===== DATA TO USE =====
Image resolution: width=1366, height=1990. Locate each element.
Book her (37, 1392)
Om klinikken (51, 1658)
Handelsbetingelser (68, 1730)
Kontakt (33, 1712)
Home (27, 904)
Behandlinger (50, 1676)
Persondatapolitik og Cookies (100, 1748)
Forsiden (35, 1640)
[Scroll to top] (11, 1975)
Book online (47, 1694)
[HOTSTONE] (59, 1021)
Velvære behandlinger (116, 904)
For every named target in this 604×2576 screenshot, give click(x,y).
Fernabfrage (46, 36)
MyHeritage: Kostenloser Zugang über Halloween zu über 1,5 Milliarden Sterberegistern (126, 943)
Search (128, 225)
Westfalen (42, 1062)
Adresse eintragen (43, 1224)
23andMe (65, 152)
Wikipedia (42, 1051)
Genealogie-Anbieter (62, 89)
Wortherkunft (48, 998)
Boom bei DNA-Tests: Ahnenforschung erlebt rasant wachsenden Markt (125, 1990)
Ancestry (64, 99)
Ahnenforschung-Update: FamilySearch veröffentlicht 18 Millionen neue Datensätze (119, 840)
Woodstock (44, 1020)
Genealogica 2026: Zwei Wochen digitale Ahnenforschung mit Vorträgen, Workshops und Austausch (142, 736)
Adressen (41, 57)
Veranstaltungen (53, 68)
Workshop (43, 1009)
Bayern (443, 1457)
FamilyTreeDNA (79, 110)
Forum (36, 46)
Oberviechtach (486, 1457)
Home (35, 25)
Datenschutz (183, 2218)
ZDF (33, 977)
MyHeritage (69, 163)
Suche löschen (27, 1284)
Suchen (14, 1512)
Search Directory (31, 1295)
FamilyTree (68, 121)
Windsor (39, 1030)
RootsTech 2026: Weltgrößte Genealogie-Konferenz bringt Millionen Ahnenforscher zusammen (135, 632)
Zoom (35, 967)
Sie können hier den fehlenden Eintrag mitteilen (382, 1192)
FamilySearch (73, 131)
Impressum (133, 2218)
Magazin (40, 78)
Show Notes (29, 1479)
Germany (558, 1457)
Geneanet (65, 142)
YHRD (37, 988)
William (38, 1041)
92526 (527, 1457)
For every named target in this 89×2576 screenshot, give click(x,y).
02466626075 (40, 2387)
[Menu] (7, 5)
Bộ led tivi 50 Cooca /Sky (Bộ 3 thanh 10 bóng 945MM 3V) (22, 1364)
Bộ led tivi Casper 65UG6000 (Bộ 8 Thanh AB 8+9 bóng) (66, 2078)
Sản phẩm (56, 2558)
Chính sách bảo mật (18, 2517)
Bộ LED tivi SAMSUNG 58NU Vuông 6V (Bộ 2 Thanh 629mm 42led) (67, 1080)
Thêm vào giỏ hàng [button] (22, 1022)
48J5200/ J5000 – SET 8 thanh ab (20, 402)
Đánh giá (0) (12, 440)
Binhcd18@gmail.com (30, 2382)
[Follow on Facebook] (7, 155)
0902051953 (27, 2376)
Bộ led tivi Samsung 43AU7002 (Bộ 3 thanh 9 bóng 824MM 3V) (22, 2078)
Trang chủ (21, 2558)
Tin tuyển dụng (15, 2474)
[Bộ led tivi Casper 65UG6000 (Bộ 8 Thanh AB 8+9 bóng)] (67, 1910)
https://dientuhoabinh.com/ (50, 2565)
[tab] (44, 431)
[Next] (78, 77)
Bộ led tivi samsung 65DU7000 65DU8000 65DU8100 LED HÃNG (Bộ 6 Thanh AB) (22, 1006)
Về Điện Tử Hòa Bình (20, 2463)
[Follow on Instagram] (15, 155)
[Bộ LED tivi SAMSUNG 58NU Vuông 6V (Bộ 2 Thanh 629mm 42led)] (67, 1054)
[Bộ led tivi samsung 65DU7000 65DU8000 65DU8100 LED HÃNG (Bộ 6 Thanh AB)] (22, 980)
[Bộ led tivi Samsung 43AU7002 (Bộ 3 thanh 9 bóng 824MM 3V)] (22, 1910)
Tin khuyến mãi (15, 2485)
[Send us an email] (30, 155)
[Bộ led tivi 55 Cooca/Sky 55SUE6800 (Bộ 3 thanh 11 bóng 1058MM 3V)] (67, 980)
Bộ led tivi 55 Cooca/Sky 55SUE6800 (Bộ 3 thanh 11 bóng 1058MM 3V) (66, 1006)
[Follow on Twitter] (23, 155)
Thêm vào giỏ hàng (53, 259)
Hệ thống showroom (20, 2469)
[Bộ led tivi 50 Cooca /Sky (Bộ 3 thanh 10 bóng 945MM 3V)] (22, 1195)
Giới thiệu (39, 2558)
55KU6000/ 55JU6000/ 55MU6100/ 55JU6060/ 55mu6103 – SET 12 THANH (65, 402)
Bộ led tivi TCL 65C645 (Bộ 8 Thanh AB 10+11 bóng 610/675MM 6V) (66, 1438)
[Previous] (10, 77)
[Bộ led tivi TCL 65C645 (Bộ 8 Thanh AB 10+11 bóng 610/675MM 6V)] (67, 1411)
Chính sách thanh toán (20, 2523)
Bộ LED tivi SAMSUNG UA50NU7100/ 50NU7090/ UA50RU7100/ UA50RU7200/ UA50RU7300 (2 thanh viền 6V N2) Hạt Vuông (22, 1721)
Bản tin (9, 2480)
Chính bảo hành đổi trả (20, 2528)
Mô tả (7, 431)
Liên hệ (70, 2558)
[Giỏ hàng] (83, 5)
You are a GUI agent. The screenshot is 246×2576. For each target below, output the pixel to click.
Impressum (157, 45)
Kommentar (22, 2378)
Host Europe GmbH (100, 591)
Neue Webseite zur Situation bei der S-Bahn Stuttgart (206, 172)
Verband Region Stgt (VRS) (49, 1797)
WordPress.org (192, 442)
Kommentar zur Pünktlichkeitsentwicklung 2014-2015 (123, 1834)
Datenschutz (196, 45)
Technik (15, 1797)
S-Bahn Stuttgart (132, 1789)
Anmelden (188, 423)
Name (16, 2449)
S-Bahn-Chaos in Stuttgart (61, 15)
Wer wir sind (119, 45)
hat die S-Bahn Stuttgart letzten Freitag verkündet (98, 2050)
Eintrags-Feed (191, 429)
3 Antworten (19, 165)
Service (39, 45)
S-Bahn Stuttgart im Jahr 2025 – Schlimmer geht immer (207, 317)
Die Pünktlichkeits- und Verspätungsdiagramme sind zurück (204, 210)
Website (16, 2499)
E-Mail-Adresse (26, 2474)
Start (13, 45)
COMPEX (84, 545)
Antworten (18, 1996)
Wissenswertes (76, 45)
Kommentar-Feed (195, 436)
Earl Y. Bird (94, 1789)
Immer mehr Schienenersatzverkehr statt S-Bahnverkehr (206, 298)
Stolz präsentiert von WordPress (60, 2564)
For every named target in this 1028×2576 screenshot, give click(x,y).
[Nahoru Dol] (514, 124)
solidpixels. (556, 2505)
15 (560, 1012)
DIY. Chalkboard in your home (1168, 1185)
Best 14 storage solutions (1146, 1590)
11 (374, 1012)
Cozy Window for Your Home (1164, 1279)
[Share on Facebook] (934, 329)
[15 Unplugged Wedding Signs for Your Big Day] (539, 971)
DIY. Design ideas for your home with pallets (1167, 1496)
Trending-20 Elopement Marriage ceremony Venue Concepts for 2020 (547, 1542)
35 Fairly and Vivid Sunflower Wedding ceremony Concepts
=====
• WHAT TO PRODUCE
Using the material above, quote the first line and each line after it, stopping at and including the line that holds "Windsor (39, 1030)".

• OUTPUT FOR THIS EXERCISE
Image resolution: width=1366, height=1990. Locate each element.
Book her (37, 1392)
Om klinikken (51, 1658)
Handelsbetingelser (68, 1730)
Kontakt (33, 1712)
Home (27, 904)
Behandlinger (50, 1676)
Persondatapolitik og Cookies (100, 1748)
Forsiden (35, 1640)
[Scroll to top] (11, 1975)
Book online (47, 1694)
[HOTSTONE] (59, 1021)
Velvære behandlinger (116, 904)
For every named target in this 604×2576 screenshot, give click(x,y).
Fernabfrage (46, 36)
MyHeritage: Kostenloser Zugang über Halloween zu über 1,5 Milliarden Sterberegistern (126, 943)
Search (128, 225)
Westfalen (42, 1062)
Adresse eintragen (43, 1224)
23andMe (65, 152)
Wikipedia (42, 1051)
Genealogie-Anbieter (62, 89)
Wortherkunft (48, 998)
Boom bei DNA-Tests: Ahnenforschung erlebt rasant wachsenden Markt (125, 1990)
Ancestry (64, 99)
Ahnenforschung-Update: FamilySearch veröffentlicht 18 Millionen neue Datensätze (119, 840)
Woodstock (44, 1020)
Genealogica 2026: Zwei Wochen digitale Ahnenforschung mit Vorträgen, Workshops und Austausch (142, 736)
Adressen (41, 57)
Veranstaltungen (53, 68)
Workshop (43, 1009)
Bayern (443, 1457)
FamilyTreeDNA (79, 110)
Forum (36, 46)
Oberviechtach (486, 1457)
Home (35, 25)
Datenschutz (183, 2218)
ZDF (33, 977)
MyHeritage (69, 163)
Suche löschen (27, 1284)
Suchen (14, 1512)
Search Directory (31, 1295)
FamilyTree (68, 121)
Windsor (39, 1030)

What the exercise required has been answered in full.